ISO, Unicode -> multilinguality

Richard L. Goerwitz (goer@midway.uchicago.edu)
Mon, 26 Sep 94 18:05:11 CDT


Just received an enlightening personal letter. In it there was one
question worth answering here on www-talk. In my haste, it simply
did not occur to me that everyone here has the same background as I
do :-)...

> Here's another exigency that must be handled. Arabic, Hebrew, etc.
> run right-left:
>
> <language Arabic encoding="ISO 8859-7" wrap="right-left">
>
> The reason the "wrap" must be specified is that it is possible to
> do, say, Arabic in one of two ways. The first is to just code in
> the stuff backwards.
>
>Under what circumstances can it possibly make sense to code letters in
>backwards? Certainly not in HTML.... Unless you want to have to
>reverse whole files of text! (Since the line breaks are not defined
>in the source.)

This is an excellent question.
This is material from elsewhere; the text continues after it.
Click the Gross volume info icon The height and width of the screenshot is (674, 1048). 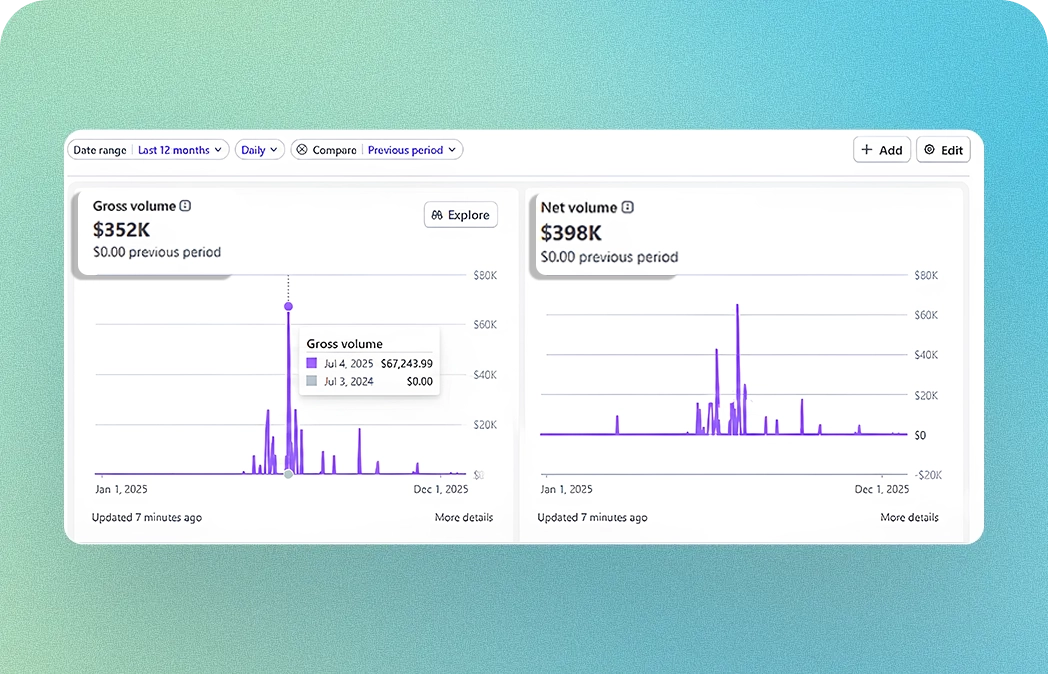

Why indeed should we ever have to code
backwards? I've been talking Arabic so far, but consider the case we
often see on Israeli servers. They often show menus with English at one
end and Hebrew at the other (implying an ISO 8859-8 encoding - you just
have to switch your client over manually). The do it like this:

Menu item 1....................1 meti uneM
Menu item 2....................2 meti uneM
etc.

Of course the right-hand material would be written in Hebrew. I just
reversed the English here so everyone would be able to see the point.
All servers assume left-right directionality. So the only way to get
the English and Hebrew both up is to code the English in forwards, and
enter the Hebrew backwards.

<UL>
<LI>
<language English encoding="ISO 8859-1" direction="normal">
Menu item 1................
</language>
<language Hebrew encoding="ISO 8859-8" direction="reverse">
1 meti uneM
</language><BR>
<LI>
<language English encoding="ISO 8859-1" direction="normal">
Menu item 2................
</language>
<language Hebrew encoding="ISO 8859-8 direction="reverse">
2 meti uneM
</language><BR>
</UL>

What we are doing is putting the Hebrew in manually, reversing its
natural or normal order in the underlying file (which should be text
coming first should be coded first - here it is the opposite of that).
Again, if this example were "real," the Hebrew text above would use
high-order characters, as in ISO 8859-8. Note that the above coding
assumes that some server is not going to break up the line. Pretty
bad assumption. Who knows what they'll do. So that brings us to the
more sensible coding scheme, i.e., to code both English and Hebrew
"forwards," but expect the client to know that when it comes to dis-
playing Hebrew, it's going to run right-left:

<UL>
<LI>
<language English encoding="ISO 8859-1" direction="normal">
Menu item 1................
</language>
<language Hebrew encoding="ISO 8859-8" direction="normal">
Menu item 1
</language><BR>
<LI>
<language English encoding="ISO 8859-1" direction="normal">
Menu item 2................
</language>
<language Hebrew encoding="ISO 8859-8 direction="normal">
Menu item 2
</language><BR>
</UL>

I hope this helps get us all on the same page. As I mentioned, I
believe that the MIME standerd merges in both of these methods.
But I'm no expert. Someone correct me if I'm wrong.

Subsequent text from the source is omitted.